From the df_titanic data frame find the average price of the fare.
Correlation.#
To find how are the columns related to each other, for that we display the correlation matrix.
The correlation is a coefficient between \(-1\) and \(1\):
\(0\) correlation, or very low absolute value of correlation means that both columns are almost not related at all.
\(1\) correlation, or very high value of correlation means that they are related and their behaviours are alike.
\(-1\) correlation, or very low value of correlation means that they are related and their behaviour are opposite.
df_titanic.corr(numeric_only=True)
---------------------------------------------------------------------------
NameError Traceback (most recent call last)
Input In [10], in <module>
----> 1 df_titanic.corr(numeric_only=True)
NameError: name 'df_titanic' is not defined
Exercise 4.2#
Take a moment to look at the above correlations, do you understand why on the main diagonal the value of the correlation is 1?
String operations on columns#
If we wish to split a values of data frame columns with respect to some separator (e.g. comma, fullstop, space). We can do it as follows:
surnames = df_titanic.Name.str.split(",")
surnames
---------------------------------------------------------------------------
NameError Traceback (most recent call last)

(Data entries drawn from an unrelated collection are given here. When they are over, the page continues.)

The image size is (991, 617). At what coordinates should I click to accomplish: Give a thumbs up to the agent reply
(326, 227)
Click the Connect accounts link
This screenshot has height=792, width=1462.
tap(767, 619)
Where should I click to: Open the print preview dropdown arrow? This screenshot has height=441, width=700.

Input In [11], in <module>
----> 1 surnames = df_titanic.Name.str.split(",")
2 surnames
NameError: name 'df_titanic' is not defined
To extract the surname we can use the for loop
surnames = pd.Series([surname[0] for surname in surnames.values])
---------------------------------------------------------------------------
NameError Traceback (most recent call last)
Input In [12], in <module>
----> 1 surnames = pd.Series([surname[0] for surname in surnames.values])
NameError: name 'pd' is not defined
Exercise 4.5#
We wish to check all unique surnames from the pd.Series surnames.
First check the size of surnames check its size similarly as you would do that in the numpy array, using surnames.size.
To get only the unique surnames use your_pd_series.unique() and then print its size.
Why do you think the number reduced?
We can also replace symbols inside the column that contains strings:
df_titanic.Name.str.replace(".", "||")
---------------------------------------------------------------------------
NameError Traceback (most recent call last)
Input In [13], in <module>
----> 1 df_titanic.Name.str.replace(".", "||")
NameError: name 'df_titanic' is not defined
Exercise 4.6#
In the df_titanic.Name column replace all the dots and commas with |.
Then display your result
We can also check use str for selection:
df_titanic[df_titanic.Name.str.contains("Mrs.")]
---------------------------------------------------------------------------
NameError Traceback (most recent call last)
Input In [14], in <module>
----> 1 df_titanic[df_titanic.Name.str.contains("Mrs.")]
NameError: name 'df_titanic' is not defined
Exercise 4.7#
Was there a doctor (Dr. ) on board? Find the list of all doctors (hopefully these are medial doctors not academic ones … I (Ian) deliberately never use my Dr title when travelling for this reason!). Sam has been woken up on a flight where a medical doctor was needed rather than an astrophysicist. From the list of all doctors display their name and the Cabin.